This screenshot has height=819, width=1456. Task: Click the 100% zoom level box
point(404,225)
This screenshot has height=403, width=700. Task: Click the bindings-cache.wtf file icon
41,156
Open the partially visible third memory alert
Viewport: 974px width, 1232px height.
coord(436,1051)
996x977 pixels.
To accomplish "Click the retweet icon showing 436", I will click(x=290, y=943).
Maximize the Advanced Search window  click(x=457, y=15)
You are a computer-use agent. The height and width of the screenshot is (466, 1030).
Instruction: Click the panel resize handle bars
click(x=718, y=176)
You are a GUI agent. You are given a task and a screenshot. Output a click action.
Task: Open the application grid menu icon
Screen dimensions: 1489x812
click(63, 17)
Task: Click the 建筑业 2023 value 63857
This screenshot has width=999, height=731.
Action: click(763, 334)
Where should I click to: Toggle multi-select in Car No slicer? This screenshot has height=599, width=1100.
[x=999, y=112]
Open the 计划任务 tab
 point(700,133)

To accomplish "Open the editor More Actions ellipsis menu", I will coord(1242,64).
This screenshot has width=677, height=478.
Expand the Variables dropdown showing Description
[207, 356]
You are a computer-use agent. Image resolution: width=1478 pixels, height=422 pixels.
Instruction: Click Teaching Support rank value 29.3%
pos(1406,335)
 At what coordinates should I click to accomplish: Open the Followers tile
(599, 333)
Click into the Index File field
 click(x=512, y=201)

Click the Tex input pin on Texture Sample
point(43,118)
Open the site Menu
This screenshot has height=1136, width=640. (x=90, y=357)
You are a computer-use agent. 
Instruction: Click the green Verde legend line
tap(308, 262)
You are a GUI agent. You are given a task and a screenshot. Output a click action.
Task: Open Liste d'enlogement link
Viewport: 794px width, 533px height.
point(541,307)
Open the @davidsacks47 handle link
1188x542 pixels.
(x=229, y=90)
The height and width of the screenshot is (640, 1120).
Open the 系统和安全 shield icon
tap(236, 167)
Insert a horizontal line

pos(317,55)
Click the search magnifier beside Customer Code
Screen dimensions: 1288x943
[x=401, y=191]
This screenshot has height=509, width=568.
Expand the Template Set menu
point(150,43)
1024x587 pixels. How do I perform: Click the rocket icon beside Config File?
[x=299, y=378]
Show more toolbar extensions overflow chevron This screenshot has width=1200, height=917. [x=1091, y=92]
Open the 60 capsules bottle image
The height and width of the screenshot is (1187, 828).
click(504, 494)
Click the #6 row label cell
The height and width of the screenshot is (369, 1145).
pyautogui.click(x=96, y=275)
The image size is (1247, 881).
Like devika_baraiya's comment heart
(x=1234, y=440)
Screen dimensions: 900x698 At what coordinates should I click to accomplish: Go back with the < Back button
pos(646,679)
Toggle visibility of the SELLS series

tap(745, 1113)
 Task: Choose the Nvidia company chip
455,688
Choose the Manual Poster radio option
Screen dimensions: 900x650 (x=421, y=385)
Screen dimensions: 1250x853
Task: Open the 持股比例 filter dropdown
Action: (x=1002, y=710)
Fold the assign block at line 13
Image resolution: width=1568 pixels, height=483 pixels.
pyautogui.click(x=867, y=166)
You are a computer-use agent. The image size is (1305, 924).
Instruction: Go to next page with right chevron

What needs to be done. Go through the material and write each line out again exactly.

Reply to the task.
This screenshot has height=819, width=1456. Task: Click the 100% zoom level box
point(404,225)
This screenshot has height=403, width=700. Task: Click the bindings-cache.wtf file icon
41,156
Open the partially visible third memory alert
Viewport: 974px width, 1232px height.
coord(436,1051)
996x977 pixels.
To accomplish "Click the retweet icon showing 436", I will click(x=290, y=943).
Maximize the Advanced Search window  click(x=457, y=15)
You are a computer-use agent. The height and width of the screenshot is (466, 1030).
Instruction: Click the panel resize handle bars
click(x=718, y=176)
You are a GUI agent. You are given a task and a screenshot. Output a click action.
Task: Open the application grid menu icon
Screen dimensions: 1489x812
click(63, 17)
Task: Click the 建筑业 2023 value 63857
This screenshot has width=999, height=731.
Action: click(763, 334)
Where should I click to: Toggle multi-select in Car No slicer? This screenshot has height=599, width=1100.
[x=999, y=112]
Open the 计划任务 tab
 point(700,133)

To accomplish "Open the editor More Actions ellipsis menu", I will coord(1242,64).
This screenshot has width=677, height=478.
Expand the Variables dropdown showing Description
[207, 356]
You are a computer-use agent. Image resolution: width=1478 pixels, height=422 pixels.
Instruction: Click Teaching Support rank value 29.3%
pos(1406,335)
 At what coordinates should I click to accomplish: Open the Followers tile
(599, 333)
Click into the Index File field
 click(x=512, y=201)

Click the Tex input pin on Texture Sample
point(43,118)
Open the site Menu
This screenshot has height=1136, width=640. (x=90, y=357)
You are a computer-use agent. 
Instruction: Click the green Verde legend line
tap(308, 262)
You are a GUI agent. You are given a task and a screenshot. Output a click action.
Task: Open Liste d'enlogement link
Viewport: 794px width, 533px height.
point(541,307)
Open the @davidsacks47 handle link
1188x542 pixels.
(x=229, y=90)
The height and width of the screenshot is (640, 1120).
Open the 系统和安全 shield icon
tap(236, 167)
Insert a horizontal line

pos(317,55)
Click the search magnifier beside Customer Code
Screen dimensions: 1288x943
[x=401, y=191]
This screenshot has height=509, width=568.
Expand the Template Set menu
point(150,43)
1024x587 pixels. How do I perform: Click the rocket icon beside Config File?
[x=299, y=378]
Show more toolbar extensions overflow chevron This screenshot has width=1200, height=917. [x=1091, y=92]
Open the 60 capsules bottle image
The height and width of the screenshot is (1187, 828).
click(504, 494)
Click the #6 row label cell
The height and width of the screenshot is (369, 1145).
pyautogui.click(x=96, y=275)
The image size is (1247, 881).
Like devika_baraiya's comment heart
(x=1234, y=440)
Screen dimensions: 900x698 At what coordinates should I click to accomplish: Go back with the < Back button
pos(646,679)
Toggle visibility of the SELLS series

tap(745, 1113)
 Task: Choose the Nvidia company chip
455,688
Choose the Manual Poster radio option
Screen dimensions: 900x650 (x=421, y=385)
Screen dimensions: 1250x853
Task: Open the 持股比例 filter dropdown
Action: (x=1002, y=710)
Fold the assign block at line 13
Image resolution: width=1568 pixels, height=483 pixels.
pyautogui.click(x=867, y=166)
You are a computer-use agent. The image size is (1305, 924).
Instruction: Go to next page with right chevron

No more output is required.